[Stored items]
- - - - - - -

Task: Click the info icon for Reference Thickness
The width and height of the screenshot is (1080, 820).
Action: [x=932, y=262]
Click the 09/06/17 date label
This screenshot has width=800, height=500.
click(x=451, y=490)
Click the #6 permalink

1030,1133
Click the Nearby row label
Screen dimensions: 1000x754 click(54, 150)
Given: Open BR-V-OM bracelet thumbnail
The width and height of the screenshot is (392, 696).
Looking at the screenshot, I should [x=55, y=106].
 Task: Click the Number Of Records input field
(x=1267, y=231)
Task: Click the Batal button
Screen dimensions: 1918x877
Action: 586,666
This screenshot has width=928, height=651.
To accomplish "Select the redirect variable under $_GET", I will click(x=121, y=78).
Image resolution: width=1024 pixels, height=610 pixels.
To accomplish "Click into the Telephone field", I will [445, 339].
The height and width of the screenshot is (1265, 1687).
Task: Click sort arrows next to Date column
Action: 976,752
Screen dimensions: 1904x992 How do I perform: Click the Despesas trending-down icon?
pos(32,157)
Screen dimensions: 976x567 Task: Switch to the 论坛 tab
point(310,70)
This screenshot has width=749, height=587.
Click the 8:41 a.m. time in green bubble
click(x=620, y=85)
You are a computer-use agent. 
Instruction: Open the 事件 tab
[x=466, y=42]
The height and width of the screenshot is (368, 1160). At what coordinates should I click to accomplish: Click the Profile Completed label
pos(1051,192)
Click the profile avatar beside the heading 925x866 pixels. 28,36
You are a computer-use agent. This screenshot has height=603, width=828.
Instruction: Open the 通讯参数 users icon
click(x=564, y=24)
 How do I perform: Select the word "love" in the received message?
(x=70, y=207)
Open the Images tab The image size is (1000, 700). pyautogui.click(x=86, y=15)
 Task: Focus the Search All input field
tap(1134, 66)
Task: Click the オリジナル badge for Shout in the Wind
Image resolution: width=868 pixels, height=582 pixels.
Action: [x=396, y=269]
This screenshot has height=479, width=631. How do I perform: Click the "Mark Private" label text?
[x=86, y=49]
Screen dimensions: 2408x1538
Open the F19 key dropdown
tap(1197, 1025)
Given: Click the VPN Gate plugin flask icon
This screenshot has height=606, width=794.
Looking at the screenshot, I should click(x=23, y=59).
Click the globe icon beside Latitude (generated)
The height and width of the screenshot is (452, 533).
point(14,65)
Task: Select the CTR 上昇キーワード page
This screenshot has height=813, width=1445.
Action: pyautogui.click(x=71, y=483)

- - - - - - -

PROBLEM >> Please output only the lines from the one holding "Instruction: Open the 通讯参数 users icon" to the end of the records, first and last included, exactly as they appear.

RESPONSE >>
Instruction: Open the 通讯参数 users icon
click(x=564, y=24)
 How do I perform: Select the word "love" in the received message?
(x=70, y=207)
Open the Images tab The image size is (1000, 700). pyautogui.click(x=86, y=15)
 Task: Focus the Search All input field
tap(1134, 66)
Task: Click the オリジナル badge for Shout in the Wind
Image resolution: width=868 pixels, height=582 pixels.
Action: [x=396, y=269]
This screenshot has height=479, width=631. How do I perform: Click the "Mark Private" label text?
[x=86, y=49]
Screen dimensions: 2408x1538
Open the F19 key dropdown
tap(1197, 1025)
Given: Click the VPN Gate plugin flask icon
This screenshot has height=606, width=794.
Looking at the screenshot, I should click(x=23, y=59).
Click the globe icon beside Latitude (generated)
The height and width of the screenshot is (452, 533).
point(14,65)
Task: Select the CTR 上昇キーワード page
This screenshot has height=813, width=1445.
Action: pyautogui.click(x=71, y=483)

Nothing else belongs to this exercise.